Records from a dataset
━━━━━━━━━━━━━━━━
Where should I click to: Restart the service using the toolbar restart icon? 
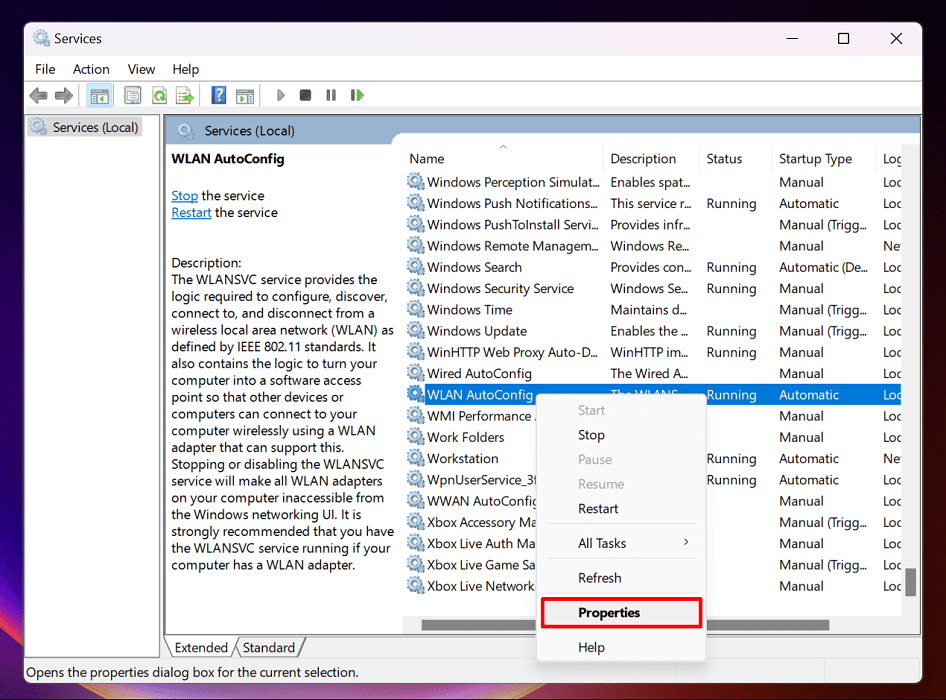(x=357, y=94)
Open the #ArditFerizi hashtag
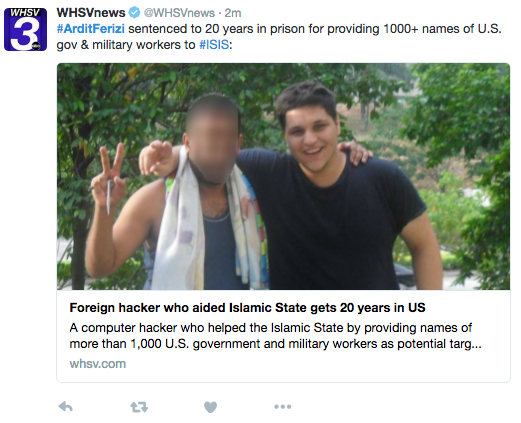 (x=91, y=29)
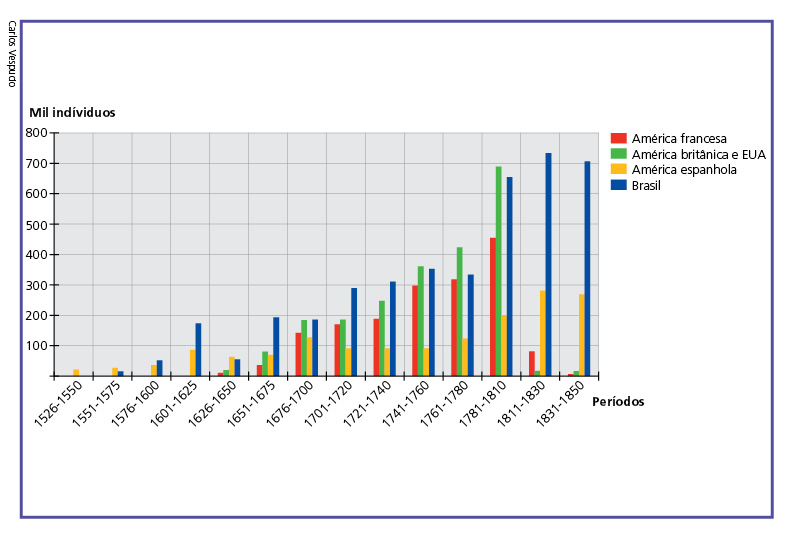Click the green América britânica e EUA swatch
The height and width of the screenshot is (539, 794).
click(x=619, y=154)
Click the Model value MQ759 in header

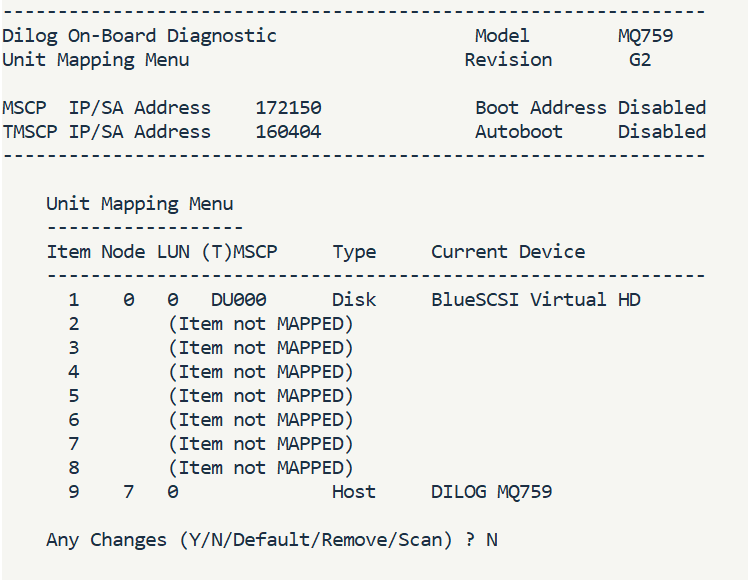[645, 36]
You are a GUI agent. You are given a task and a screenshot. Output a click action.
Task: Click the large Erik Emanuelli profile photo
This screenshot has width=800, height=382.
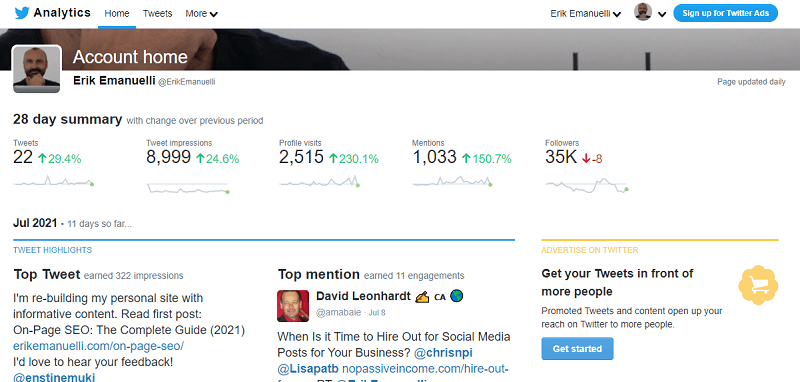click(36, 69)
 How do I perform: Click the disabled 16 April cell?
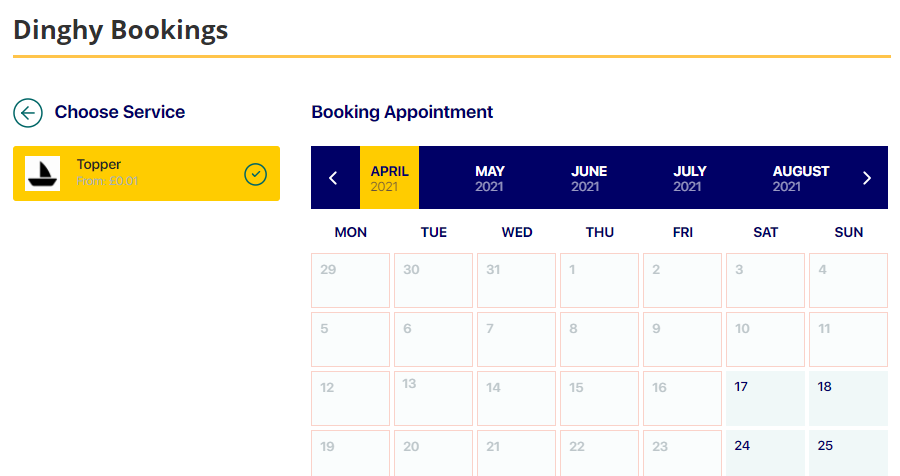click(682, 399)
━━━━━━━━━━━━━━━━
GOAL OF THE EXERCISE
All entries above are to be restated exactly, with every image omitted.

EXERCISE SOLUTION
Where should I click to: Restart the service using the toolbar restart icon? 
(x=357, y=94)
Open the #ArditFerizi hashtag
 (x=91, y=29)
Click the green América britânica e EUA swatch
The height and width of the screenshot is (539, 794).
click(x=619, y=154)
Click the Model value MQ759 in header

[645, 36]
You are a GUI agent. You are given a task and a screenshot. Output a click action.
Task: Click the large Erik Emanuelli profile photo
This screenshot has width=800, height=382.
click(36, 69)
 How do I perform: Click the disabled 16 April cell?
click(682, 399)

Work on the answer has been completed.